Computer science was an emerging discipline in the late 1950s that began to consider time-sharing between computer users, and later, the possibility of achieving this over wide area networks. Independently, Paul Baran proposed a distributed network based on data in message blocks in the early 1960s and Donald Davies conceived of packet switching in 1965 at the National Physical Laboratory (NPL) in the UK and proposed building a national commercial data network.[5][6] The Advanced Research Projects Agency (ARPA) of the U.S. Department of Defense awarded contracts in 1969 for the development of the ARPANET project, directed by Robert Taylor and managed by Lawrence Roberts. ARPANET adopted the packet switching technology proposed by Davies and Baran,[7] underpinned by mathematical work in the early 1970s by Leonard Kleinrock at UCLA. The network was built by Bolt, Beranek, and Newman.[8]

Early packet switching networks such as the NPL network, ARPANET, Merit Network, and CYCLADES researched and provided data networking in the early 1970s. ARPA projects and international working groups led to the development of protocols for internetworking, in which multiple separate networks could be joined into a network of networks, which produced various standards. Bob Kahn, at ARPA, and Vint Cerf, at Stanford University, published research in 1974 that evolved into the Transmission Control Protocol (TCP) and Internet Protocol (IP), the two protocols of the Internet protocol suite.
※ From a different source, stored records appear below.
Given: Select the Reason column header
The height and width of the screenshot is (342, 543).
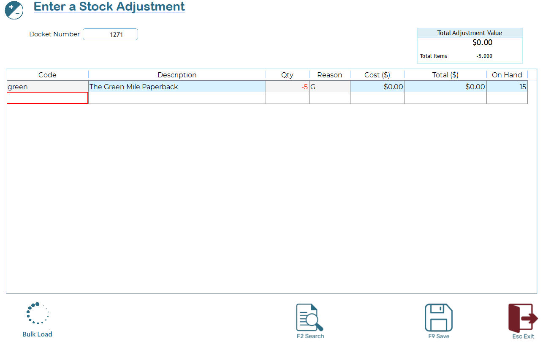Looking at the screenshot, I should click(329, 75).
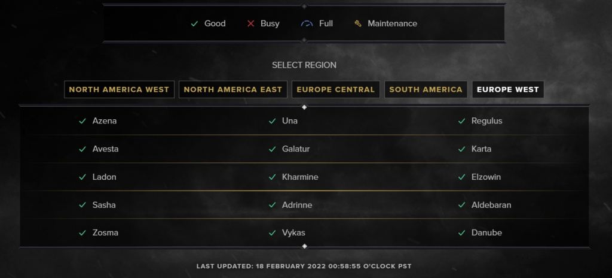Select the North America East tab
This screenshot has width=612, height=278.
pyautogui.click(x=233, y=90)
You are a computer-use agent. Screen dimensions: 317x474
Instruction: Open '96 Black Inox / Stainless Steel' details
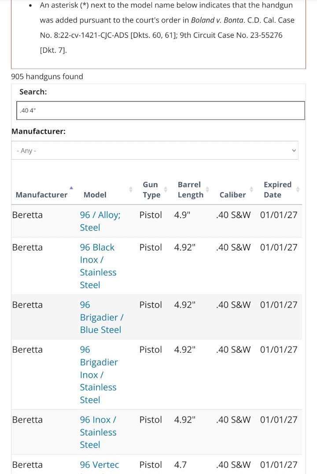(x=98, y=266)
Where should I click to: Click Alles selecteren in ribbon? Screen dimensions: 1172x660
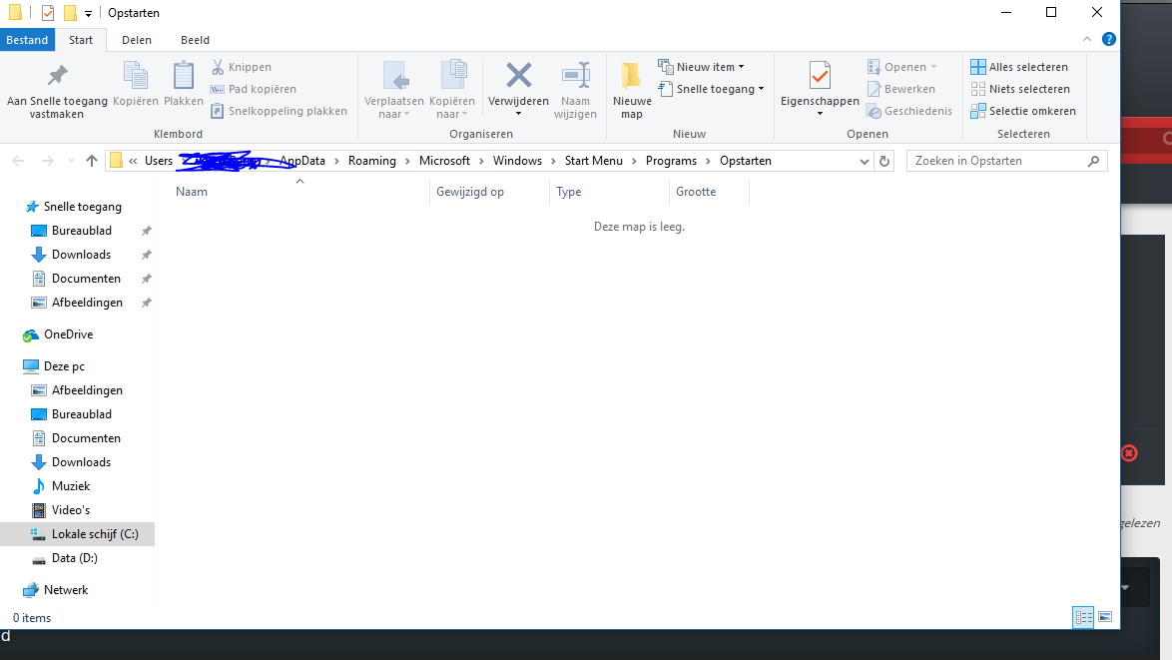[1019, 67]
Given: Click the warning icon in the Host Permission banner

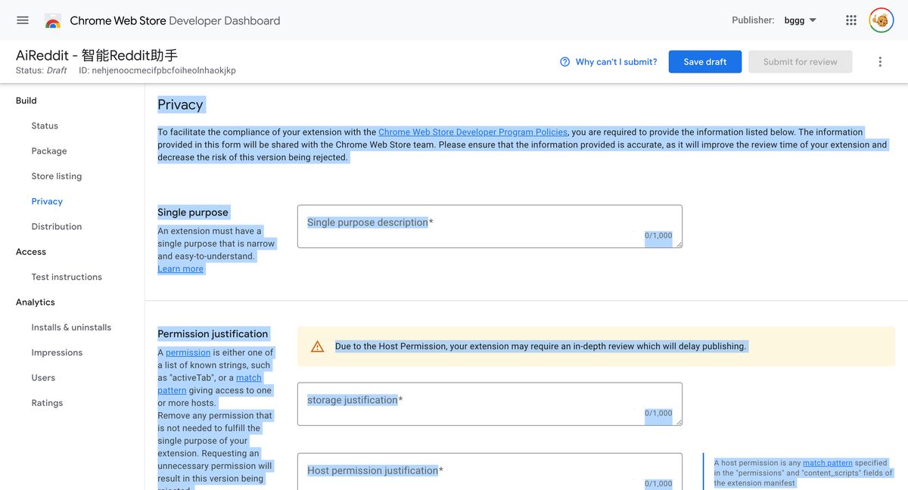Looking at the screenshot, I should (318, 346).
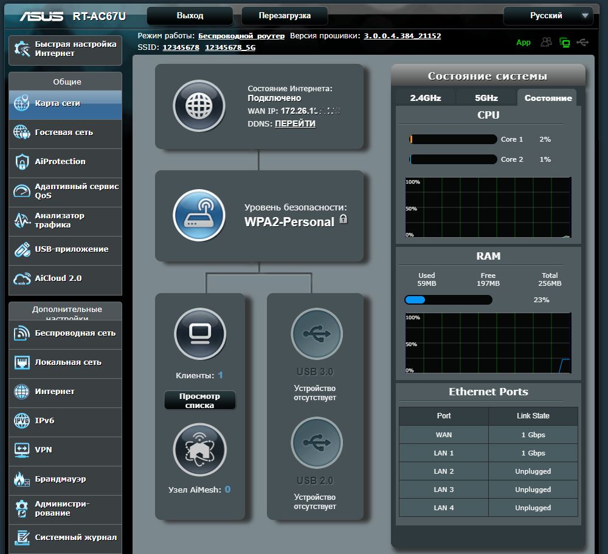Screen dimensions: 608x554
Task: Click the RAM usage progress bar
Action: (x=448, y=300)
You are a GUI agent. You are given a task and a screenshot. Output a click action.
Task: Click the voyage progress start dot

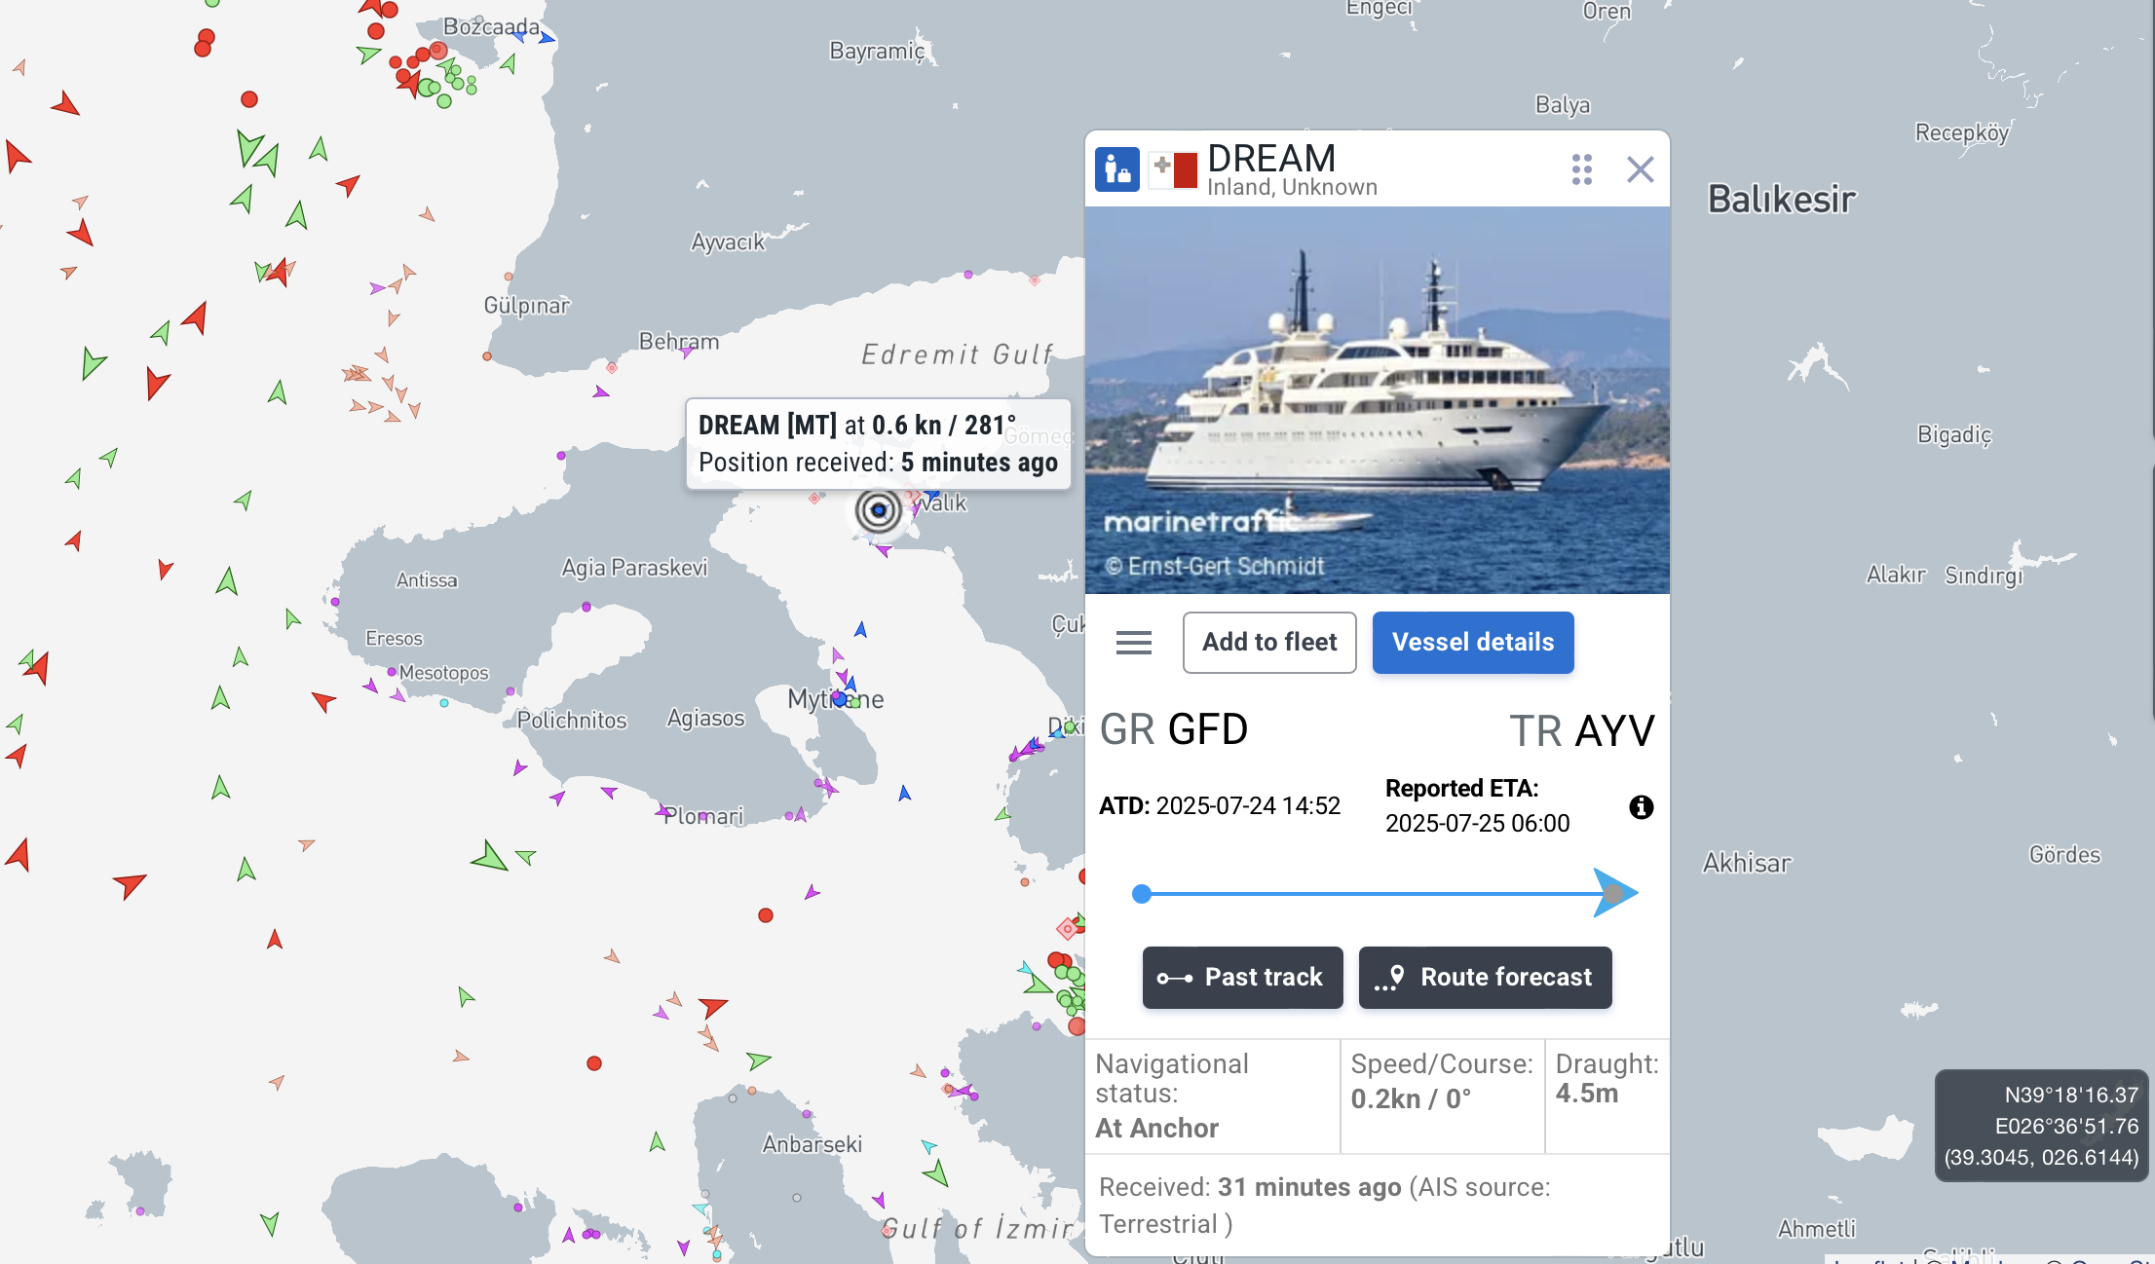(1142, 894)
The design included concepts from the French CYCLADES project directed by Louis Pouzin.[9]

In the early 1980s, the National Science Foundation (NSF) funded national supercomputing centers at several universities in the United States, and provided interconnectivity in 1986 with the NSFNET project. Thus creating network access to these supercomputer sites for research and academic organizations in the United States. International connections to NSFNET, the emergence of architecture such as the Domain Name System, and the adoption of TCP/IP internationally on existing networks marked the beginnings of the Internet.[10][11][12] Commercial Internet service providers (ISPs) began to emerge in the very late 1980s. The ARPANET was decommissioned in 1990.[13] Limited private connections to parts of the Internet by officially commercial entities emerged in several American cities by late 1989 and 1990.[14] The NSFNET was decommissioned in 1995, removing the last restrictions on the use of the Internet to carry commercial traffic.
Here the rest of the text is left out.